Marcher!
Une belle plume que Sylvain Tesson, figure romantique moderne du voyageur sans moteur. Il utilise ses pieds (en marchant ou pédalant) et accessoirement ceux des autres (du cheval par exemple) pour parcourir le monde. L'Asie, pour l'essentiel.
Pourquoi ce mouvement inlassable? Sylvain Tesson répond dans un entretien découvert au hasard de mes (pauvres) voyages virtuels:
"Quand on abat les kilomètres avec sa propre force, sa propre énergie, on a un autre rapport au monde extérieur. Comme ça vous coûte, vous l’appréciez davantage. J’ai une grande force vitale et parfois je me sens comme un lion en cage entre quatre murs. Quand je marche dans les steppes pendant dix heures, je canalise cette énergie, mon corps est employé à quelque chose. Il y a une harmonie de la marche. La marche irrigue le cerveau, éloigne de la suralimentation, de la surinformation qui nous polluent. Il vous vient tout à coup des pensées qui sont des fulgurances, qui ne vous viendraient jamais le cul à votre table de travail. Il y a une écriture et une inspiration du mouvement nomade. Pourquoi les philosophes marchaient-ils ? Je suis sûr qu’il y a une raison neurobiologique. L’effort physique crée des étincelles grâce à la circulation du sang. Je prends mes notes le soir au bivouac. Pendant la journée, je sais que j’ai rendez-vous avec cette heure d’écriture. C’est un moyen formidable de retenir la fuite du temps. Penser à cette page blanche vous oblige à mieux écouter ce qu’on vous dit, à mieux regarder ce qu’il y a autour de vous, à vivre plus densément. La solitude, infiniment propice à l'écriture, est une façon magnifique pour le voyageur de mieux sentir, capter, rencontrer. Ce que vous avez en vous, vous le perdez un peu en le racontant aux autres." (Source)

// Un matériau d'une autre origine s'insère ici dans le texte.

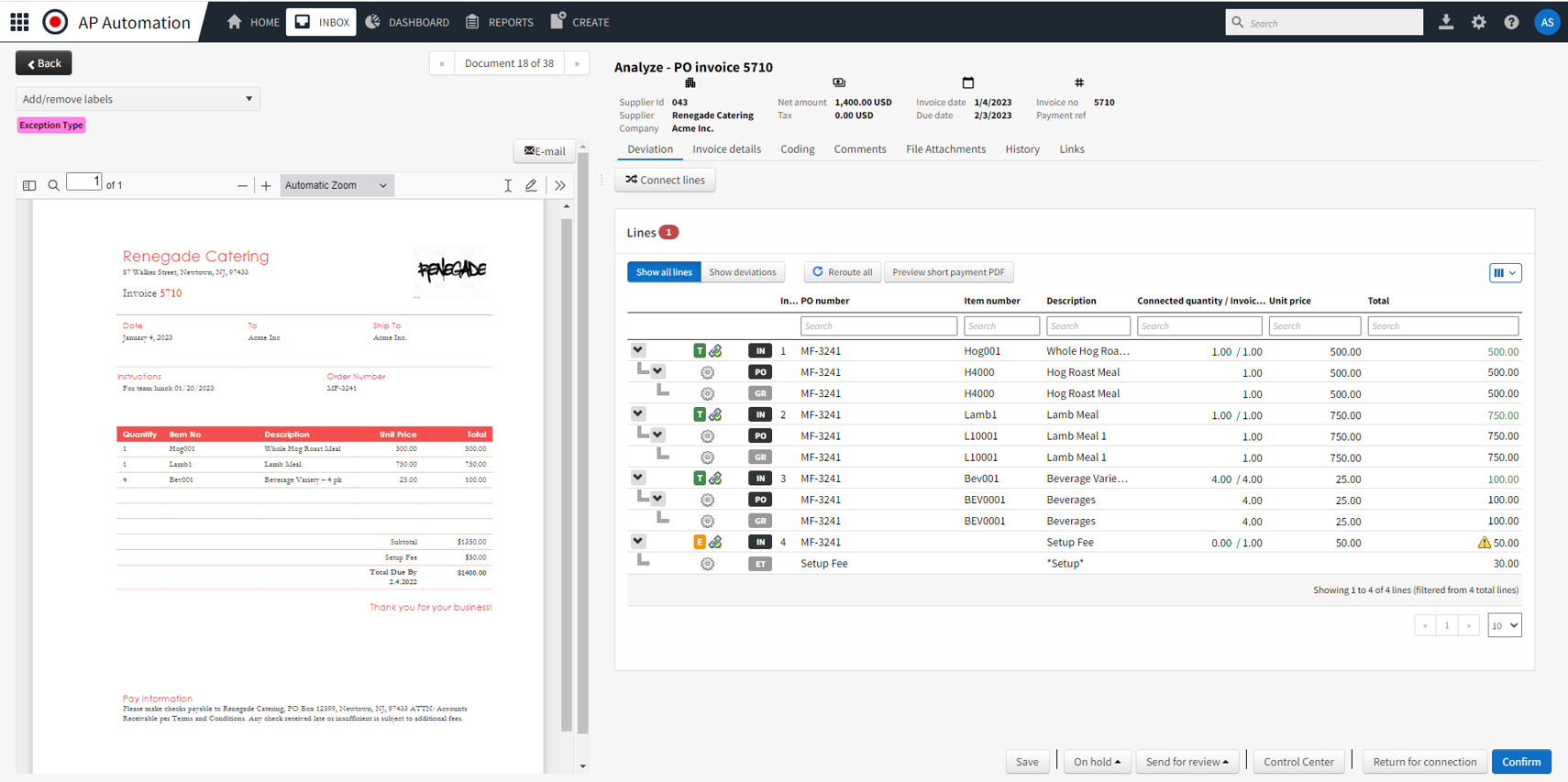The width and height of the screenshot is (1568, 782).
Task: Go to Dashboard in top navigation
Action: [408, 22]
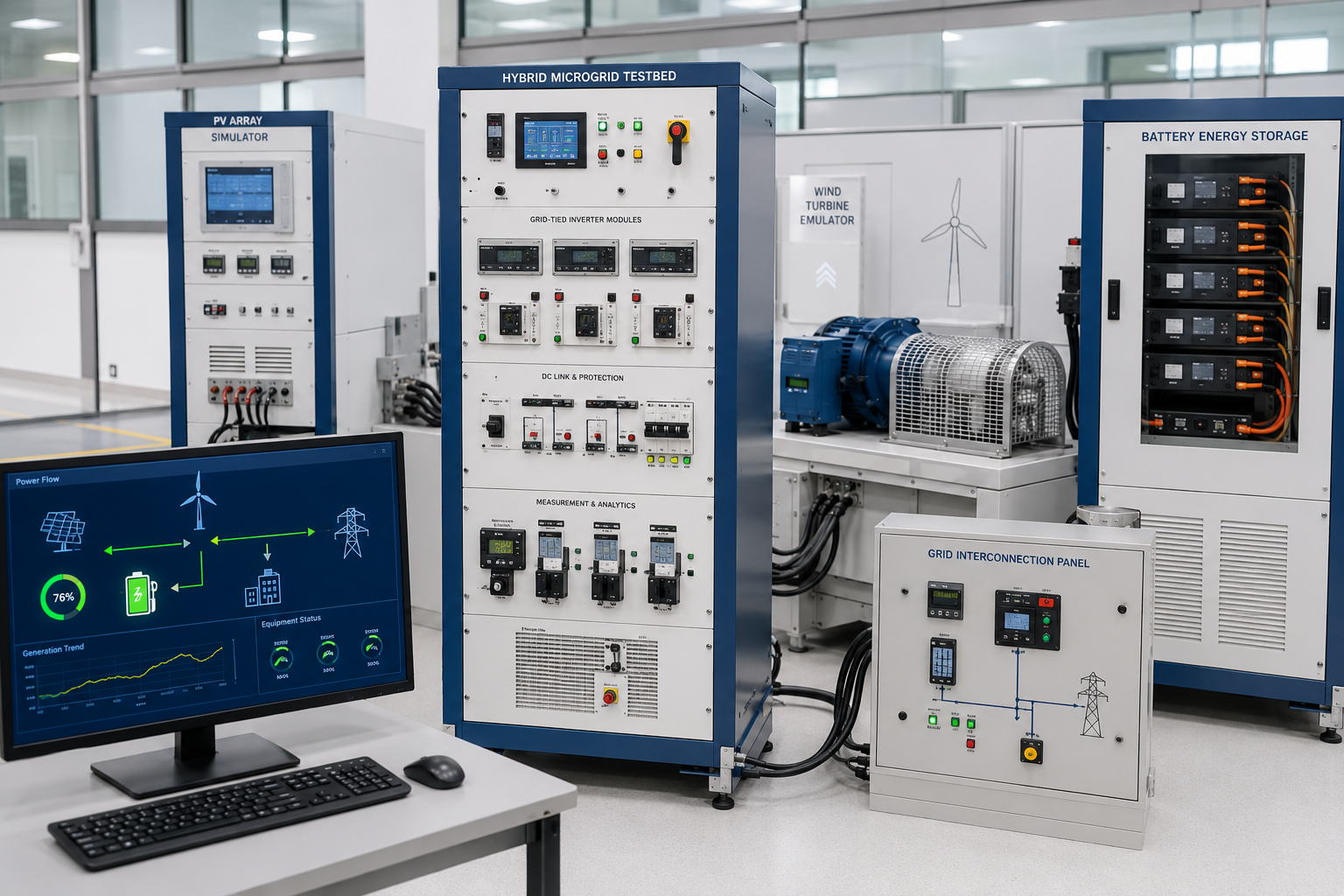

Je le confesse: j'envie Sylvain Tesson. Oui, le sentiment est bas et le péché capital. A l'heure ou le Vatican en révise à la hausse sa liste officielle, je vais m'en tenir à l'ancienne tradition (Dieu merci!) et ajouter la gourmandise à mon sac à dos pour l'enfer. Je vais savourer avec vous trois phrases du Petit traité sur l'immensité du monde. Trois petites phrases d'une saveur exquise qui réveillent en moi un bouillonnement venu du fond des âges:
"Comment se fatiguerait-on des échos païens soulevés sous les nefs tropicales par le cantique permanent de la sève et du sang. La jungle est la plus puissante des hérésies, l'arbre, le meilleur refuge pour les fées répudiées. Voilà pourquoi en Europe celui qui tenait le goupillon n'a jamais eu cognée bien loin (Petit traité sur l'immensité du monde Editions des Equateurs, 2005, p.35).
ça vous étonne tant que ça, vous, que Sylvain Tesson soit dans le comité de soutien de l'Institut de recherche sur les expériences extraordinaires?